May 22: After ravaging crops in several Indian states last year and earlier this year, desert locusts have already hit parts of India this month and another swarm is expected to enter India and Pakistan in June, a top official of the UN’s food and agricultural agency has warned.
Recent reports mention that swarms have already moved as far inland as Madhya Pradesh, with about 16 districts of Rajasthan affected so far. A report in The Times of India on Friday mentions that the district administration of Agra in Uttar Pradesh has sounded a warning as well.
The desert locust invasion, which poses a significant threat to the livelihoods and food security, is expected to move from East Africa to India and Pakistan next month and could be accompanied by other swarms. The original swarm that came up in 2019 originated in the horn of Africa and had moved eastward. The first wave of locusts had hit Rajasthan in May last year and had caused damage to crops spread over lakhs of hectares.
The desert locust is considered the most destructive migratory pest in the world and a single swarm covering one square kilometre can contain up to 80 million locusts.
The Food and Agriculture Organisation (FAO’s) Senior Locust Forecasting Officer Keith Cressman said: “Everybody knows we're facing one of the worst desert locust situations that we've probably had in a number of decades”.
“It's obviously being focused at the moment on East Africa, where it's extremely vulnerable in terms of livelihoods and food security but now in the next month or so it will expand to other areas and will move (towards)…West Africa,” Cressman added, according to PTI.
“And it will move across the Indian Ocean to India and Pakistan,” Cressman reportedly said during a virtual briefing on Thursday on the FAO Desert Locust Appeal amid the new threat to Southwest Asia and Africa’s Sahel region.
Changing weather patterns and unseasonal rainfall has been considered as a major factor in the locust swarms multiplying. The insects breed faster when aided by rainfall and the untimely rains in most parts of north India in April cannot be ruled out as a reason for their upsurge.
As of now, countries like Kenya, Somalia, Ethiopia, southern Iran and parts of Pakistan are worse off. In June, locust swarms are expected to move from Kenya to throughout Ethiopia, as well as to Sudan and perhaps West Africa.
“The infestations in southern Iran, and in southwest Pakistan, they will move to India and Pakistan on the border areas. And those infestations in India and Pakistan could be supplemented by other swarms coming from East Africa, Northern Somalia,” he Cressman is quoted saying.
Locust swarms look like clouds when they descend, and the insects can travel upto 150 kilometres a day, and consume their body-weight in food during the day. They can multiply between 16 and 20 times in three months when conditions are favourable.
Cressman said that the UN’s FAO is working with countries to upscale and intensify their monitoring and control operations. The FAO has also made an appeal to the international community for about USD 153 million to fund these increased operations.

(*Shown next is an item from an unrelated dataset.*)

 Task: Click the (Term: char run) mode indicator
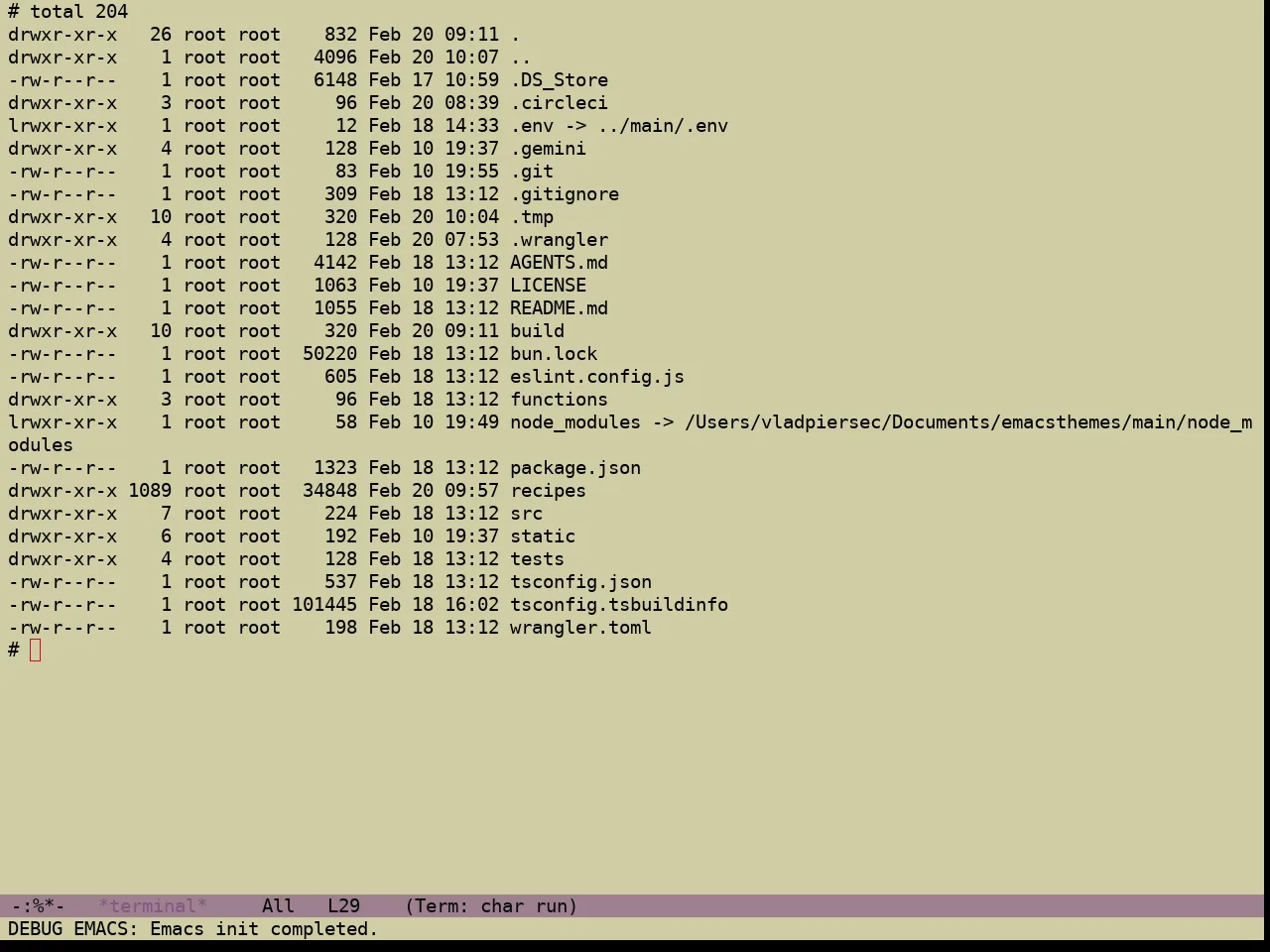491,906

“We're focusing on Kenya, Somalia and Ethiopia, and we have been focusing on those countries now since the beginning of the year, but the focus now will be extending to Yemen, Iran, Pakistan, and if need be to West Africa,” the official said.
The FAO's Desert Locust appeal, launched in January, now covers 10 countries – Djibouti, Eritrea, Ethiopia, Kenya, Somalia, South Sudan, Sudan, Uganda, Tanzania and Yemen.
The current upsurge is particularly alarming in the broader Eastern Africa region, with recently released forecasts from the Global Report on Food Crises indicating that over 25 million people will face acute food insecurity in the region in the second half of 2020.
In Yemen, where locusts have been reproducing in hard-to-access inland areas, an additional 17 million people are acutely food insecure.
But those estimates were made before the impact of COVID-19 in a region of acute food insecurity.
India has proposed to Pakistan and Iran for a coordinated approach in dealing with the alarming threat of fast-increasing desert locusts in the region, official sources told PTI on Thursday. However, Pakistan is yet to respond to India's proposal while Iran communicated its readiness for a joint approach to contain the desert locusts.
Officials in Jaipur said this week that locust outbreaks may affect more Rajasthan districts adjoining Pakistan this year as compared to the previous one.
The Rajasthan government has made an emergency plan to deal with the infestation and preparations are being made to spray insecticides from drones in remote inaccessible areas for effective control measures, they said.
State Agriculture Minister Lalchand Kataria on Monday reviewed locust control, kharif procurement process and Prime Minister's Crop Insurance Scheme with officials, according to the news agency.